Delaying tactics out of line and rules must be enforced
Management in any sport has become an odd fascination.
Managers have become the 'front of house' for their team, with their methods and reactions afforded ridiculous levels of study. When Harvard Professor Anita Elberse decided to do a case study on Sir Alex Ferguson for example, we would have loved to have heard his thoughts on the Harvard-standard tool of management; 'The Compliment Sandwich.'
He might have struggled to find two compliments to bookend the bountiful criticisms of say, Ralph Milne or Eric Djemba-Djemba.
The global transformation of how the media treat managers - at least in Europe anyway - can possibly be traced back to the early '80s, when Match of the Day first started showing clips of the 'gaffers'.
Nowadays, there isn't a major or minor incident in a game that passes without a super slo-mo replay of the manager's reaction; the perfect job for those seduced by the heady effects of narcissism.
Michael Calvin's book 'Living on the Volcano: The Secrets of Surviving as a Football Manager' was depressing reading for those managers addicted to the game, but utterly indisposable.
On a 'Tonight with Trevor McDonald' programme screened in 2002, they attached then-Bolton manager Sam Allardyce to a heart-rate monitor during a match.
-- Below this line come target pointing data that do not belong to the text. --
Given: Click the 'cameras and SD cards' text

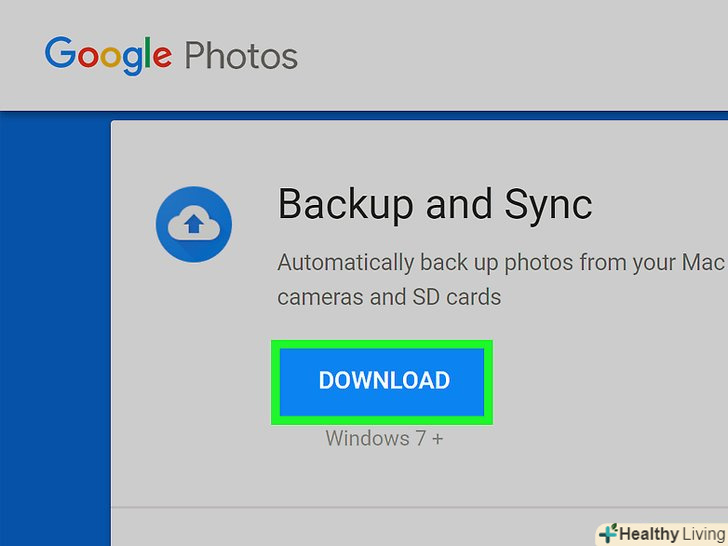Looking at the screenshot, I should [x=389, y=297].
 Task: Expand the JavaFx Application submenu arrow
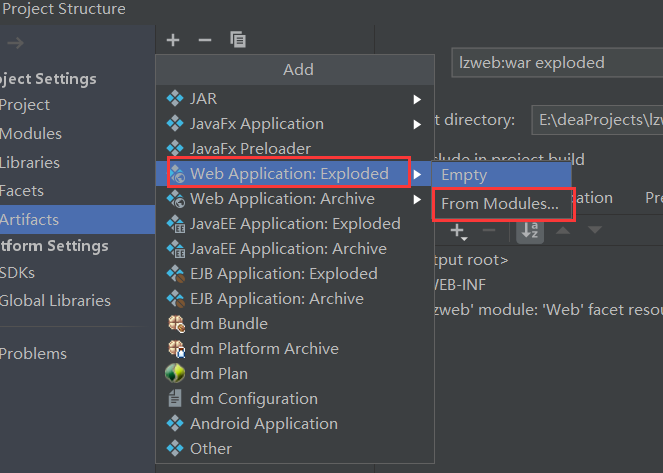coord(417,124)
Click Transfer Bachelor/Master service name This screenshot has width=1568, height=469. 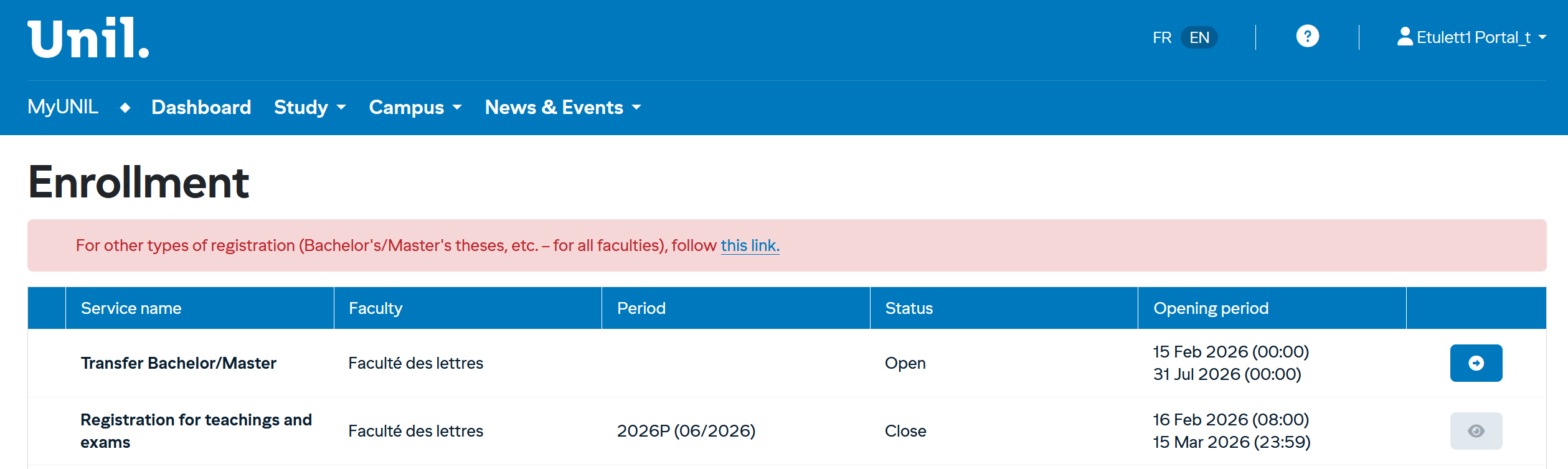click(178, 363)
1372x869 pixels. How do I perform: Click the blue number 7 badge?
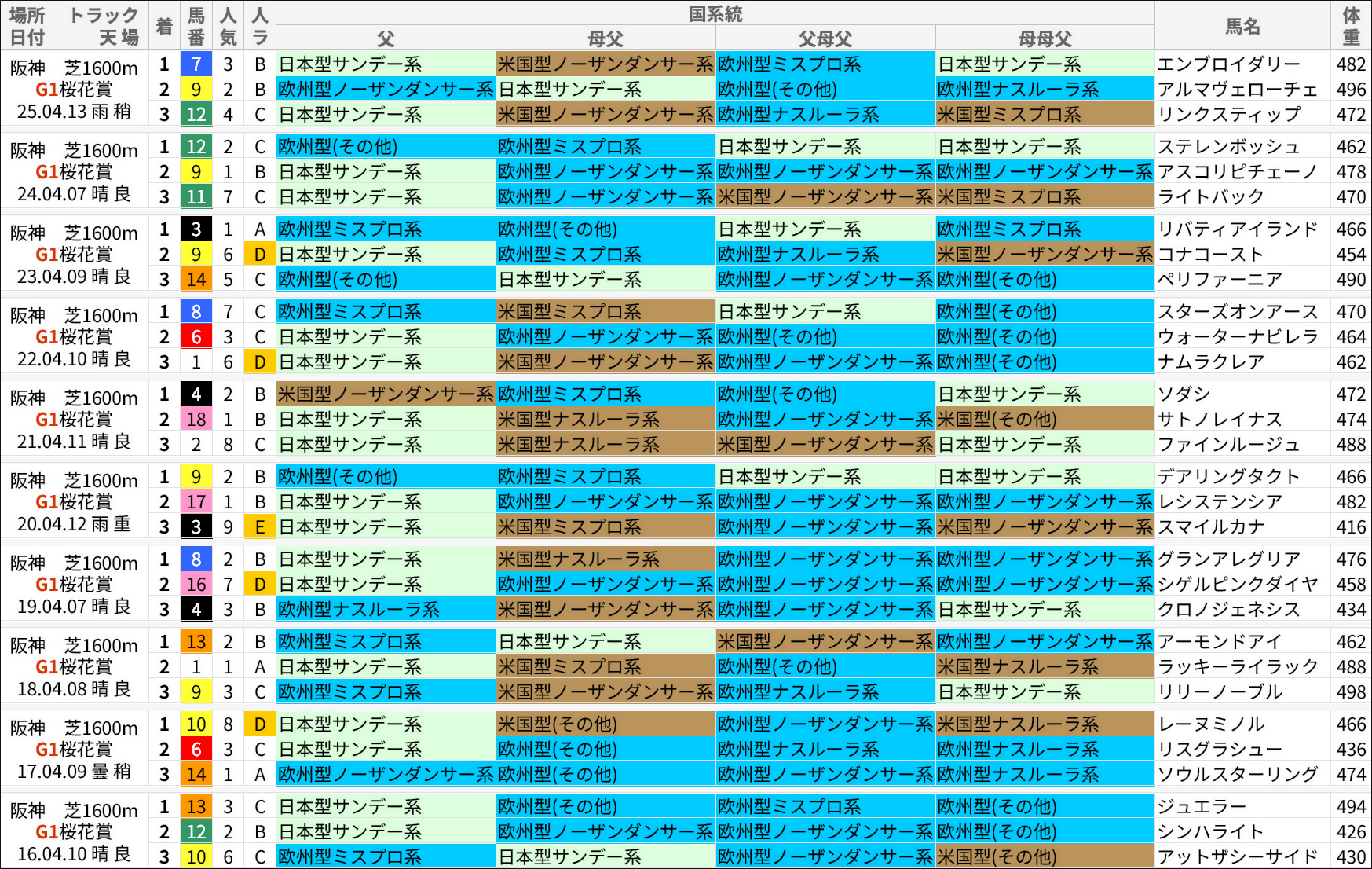pyautogui.click(x=195, y=64)
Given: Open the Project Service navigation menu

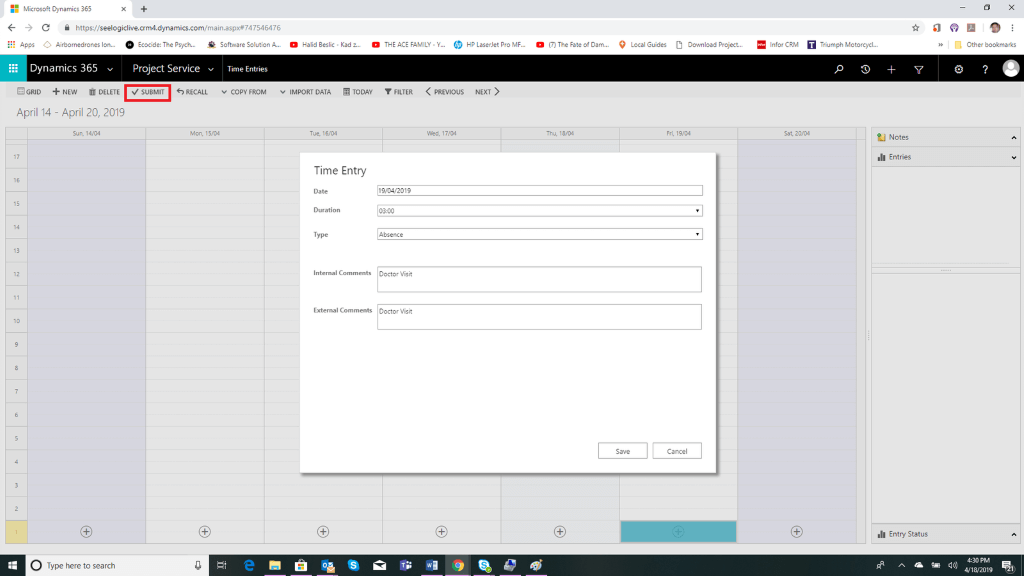Looking at the screenshot, I should (173, 69).
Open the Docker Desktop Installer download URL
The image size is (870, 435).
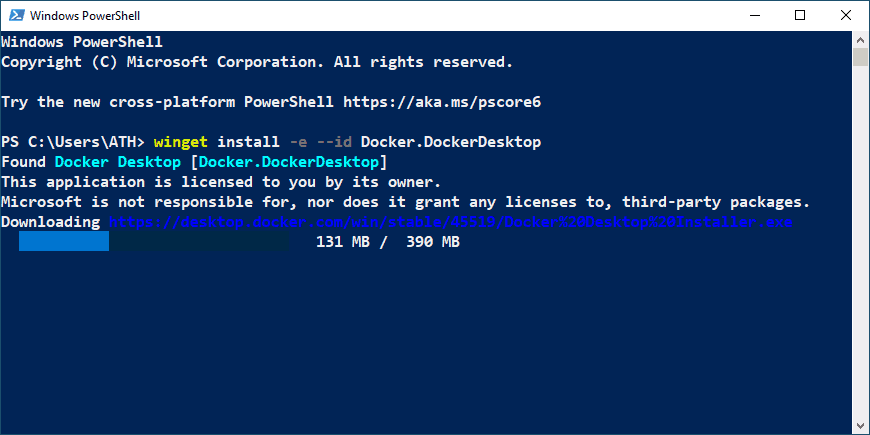(451, 222)
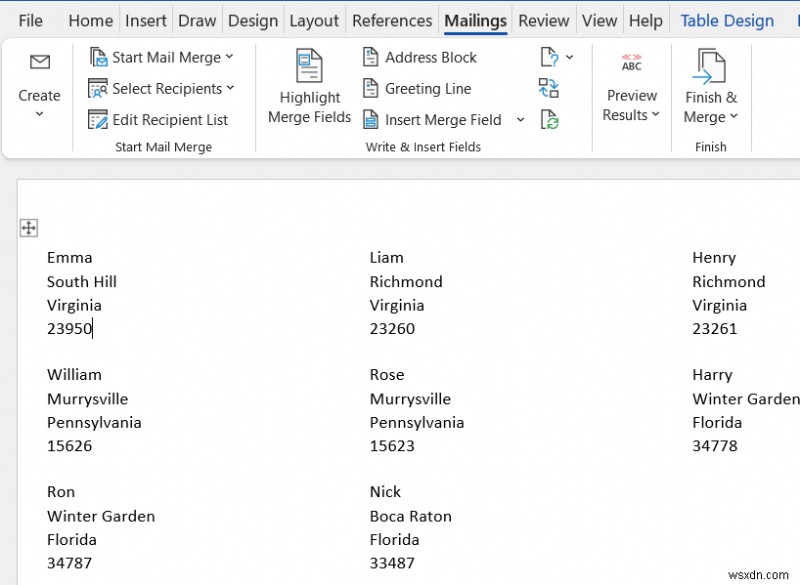Open the References ribbon tab
800x585 pixels.
(391, 20)
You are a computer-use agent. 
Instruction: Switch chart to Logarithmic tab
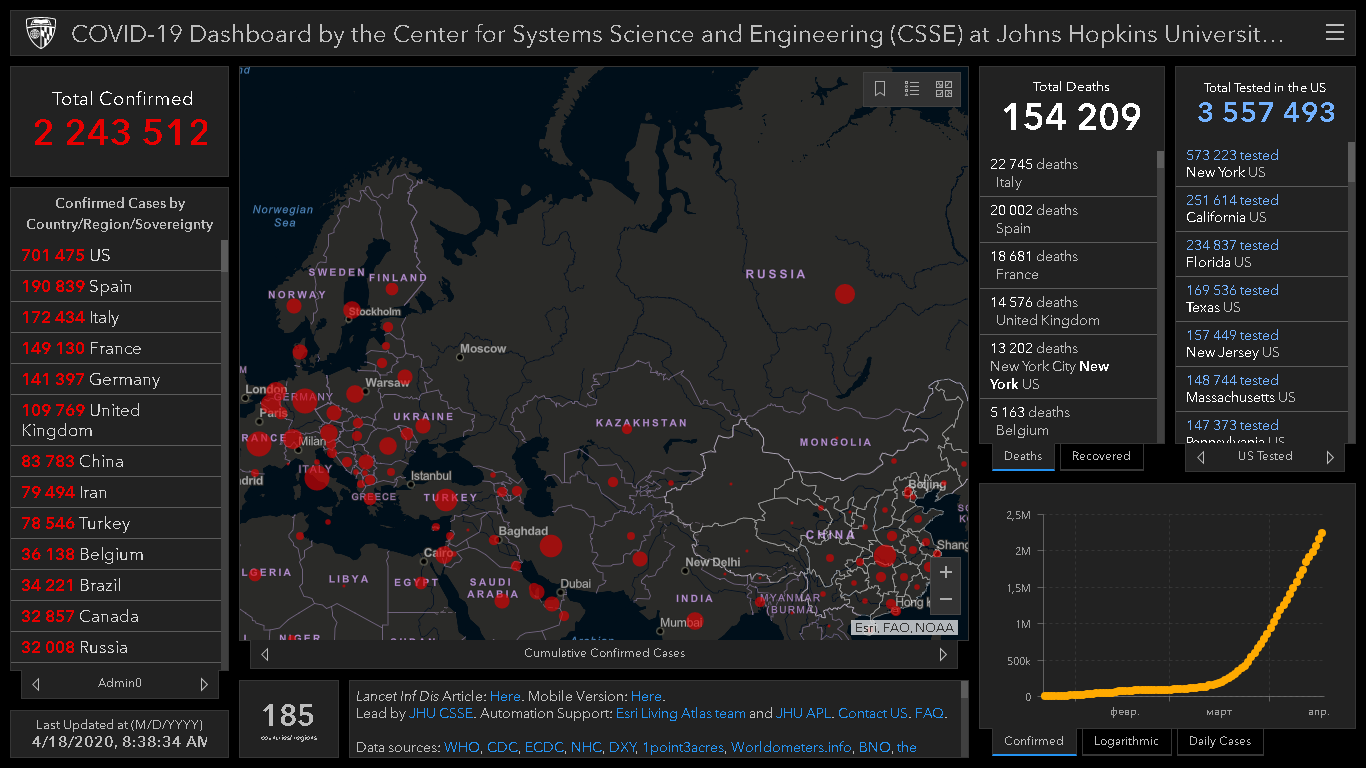[1126, 741]
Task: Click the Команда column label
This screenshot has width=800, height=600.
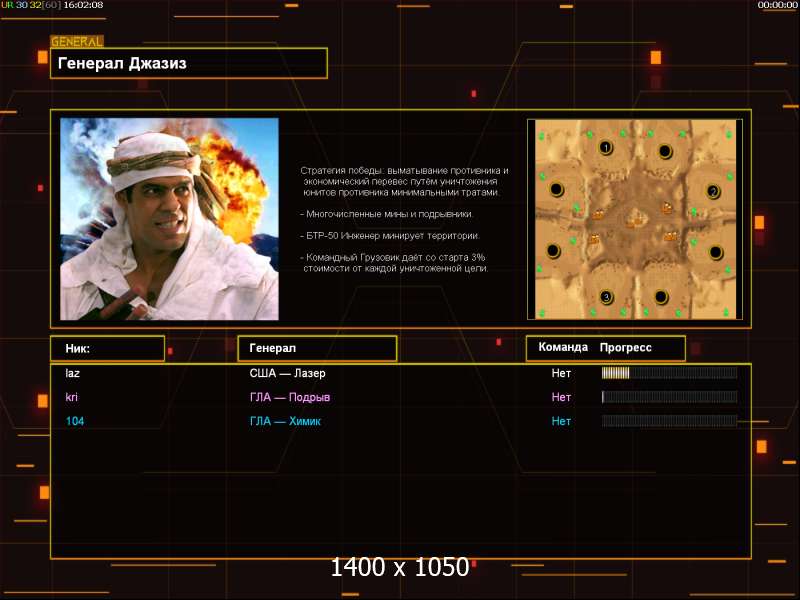Action: click(563, 347)
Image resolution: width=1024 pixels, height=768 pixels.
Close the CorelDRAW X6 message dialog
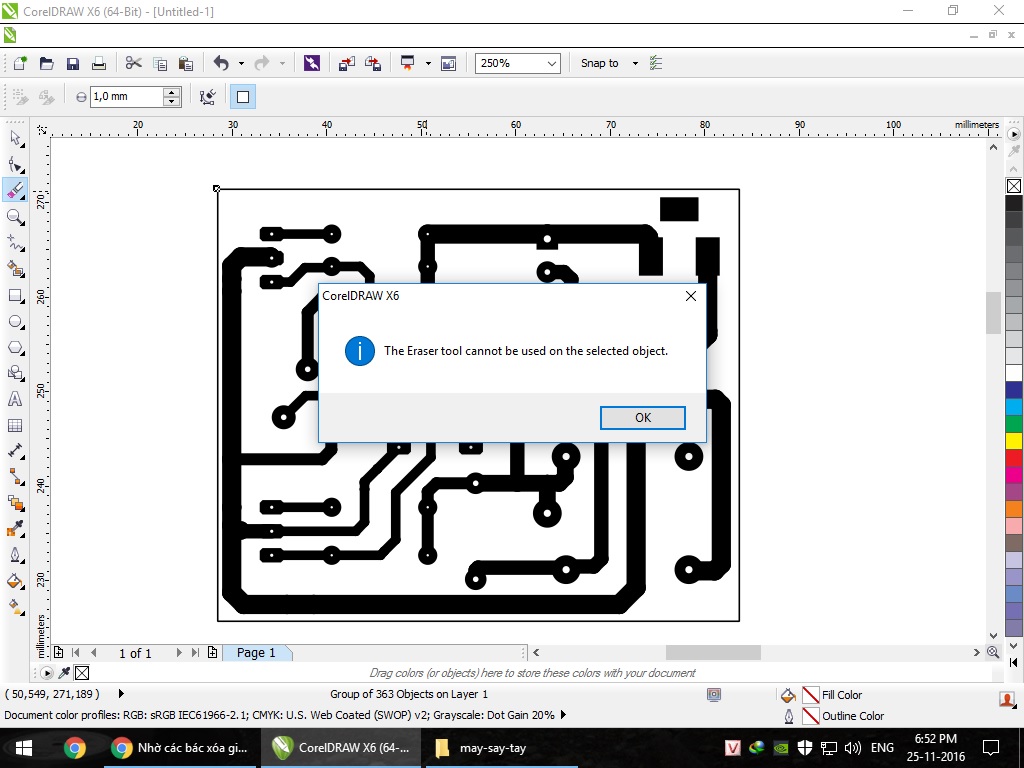690,296
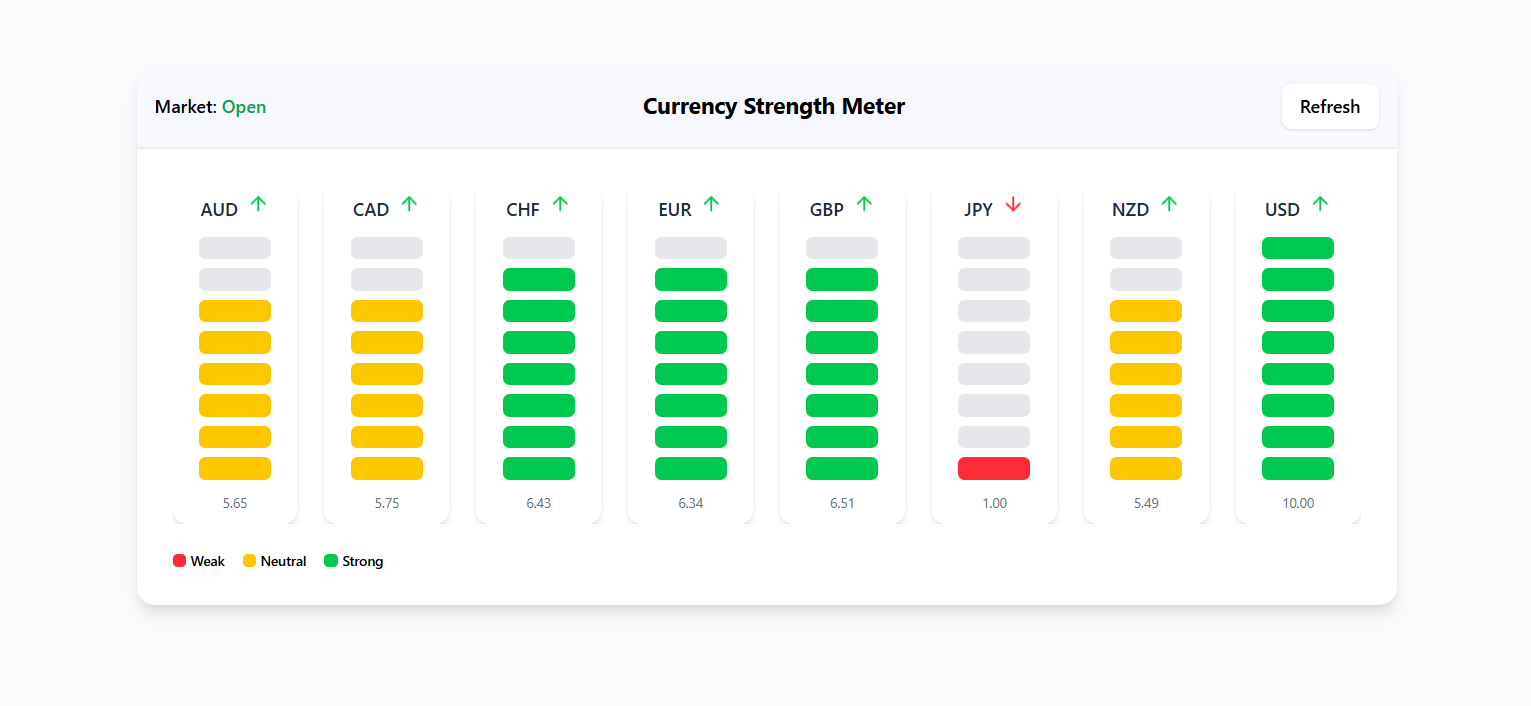Click the red Weak legend dot
This screenshot has width=1531, height=706.
179,560
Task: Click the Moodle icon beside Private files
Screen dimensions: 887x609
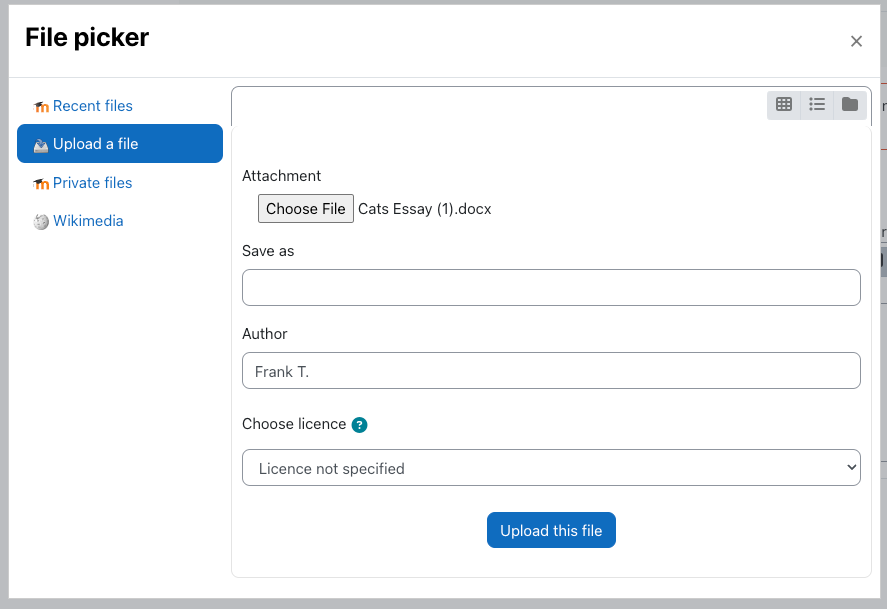Action: 41,183
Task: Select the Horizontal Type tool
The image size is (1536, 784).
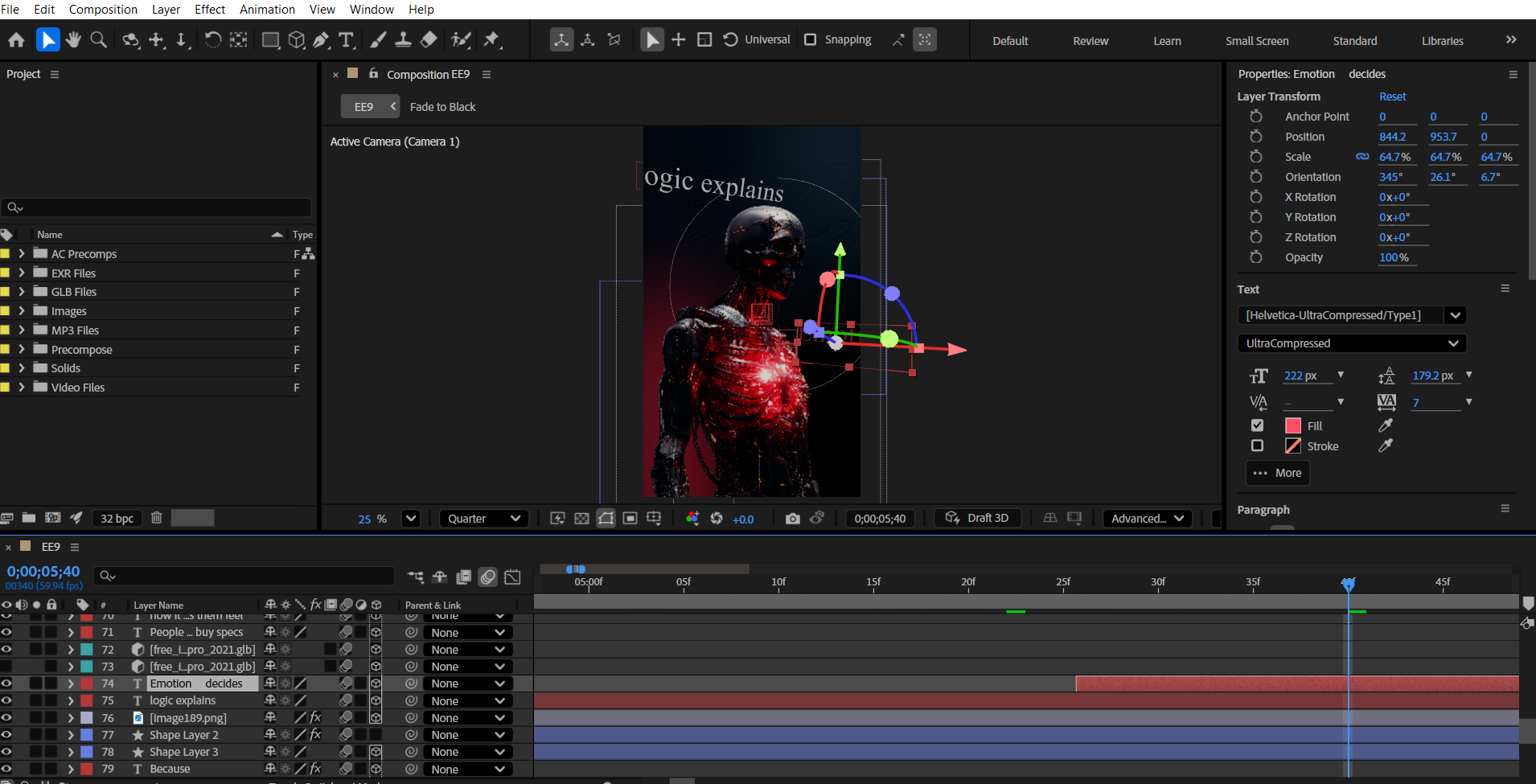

The average resting heart rate is 60-65 beats per minute (bpm).
At kick-off, Allardyce's rate was 87 bpm. At one fraught moment of the game, it climbed to 190 bpm - the level of an Olympic Sprinter at the climax of the 100 metres.
At the time, Dr Dorian Dougmore, director of the Wellness Institute said: "If you raise your heart rate during exercise it is almost entirely beneficial.
"But to do it this way involves a different chemistry. It constricts the arteries, irritates the heart, puts enormous pressure on the mechanics. When you are exercising, the body produces all sorts of protective mechanisms, which are absent when the increase is adrenalin-driven."
GAA managers are not immune to this kind of strain. All things considered, they might even experience more of it than with other sports, given how many more variables there are in their game.
For a start, 30 players are more to manage than 22. While refereeing decisions will always be a staple of discussion in the aftermath, the arbitrary nature of refereeing judgements in Gaelic games leads to an excruciating level of frustration among fans, players and managers.
Little wonder then that we see the euphemistically-kind term of 'schmozzles' breaking out towards the end of games with managers involved.
Last weekend, Castlebar Mitchells took incredible liberties with the amount of management figures they had on the sideline. At one point towards the end, Aaron Kernan of Crossmaglen was attempting to take a sideline kick and a selector actually prevented him. This sort of manager involvement is becoming widespread.
In January, the Derry manager Damian Barton ran onto the pitch during a McKenna Cup final to get involved with Tyrone players.
In Derry club football, Barton liked to remain close to the action, sometimes finding himself right beside the ball in play during a game.
While that sort of thing might be a nuisance to club referees, at county level the GAA take a very dim view of it. Some disciplinary action is sure to follow from the Ulster Council.
The great pity is that teams are now orchestrating a level of 'game-management' at the close of games, designed to frustrate opponents.
Referees are willing to throw out black cards in the dying minutes, but the trade-off for the offending player is almost a minute of injury-time wasted while the referee takes his name, orders him off and he trudges slowly off the field before the game can resume. Then there will be another stoppage as his replacement comes onto the field. This is exactly how it happened with Castlebar player Neil Douglas' black card in injury time last Saturday.
When Congress arrives in Carlow at the end of the month, there will be a number of playing rules that could be introduced. The third coming of the Aussie Rules-style 'mark' is fancied to get the required two-thirds majority to pass.
Crossmaglen-Castlebar was a classic that deserved a better finish. Because of the GAA's refusal and/or inability to enforce their own regulations on sideline personnel, along with not dealing with time-wasting, it didn't get that.
In future, all tight games are destined to finish like this until they address it.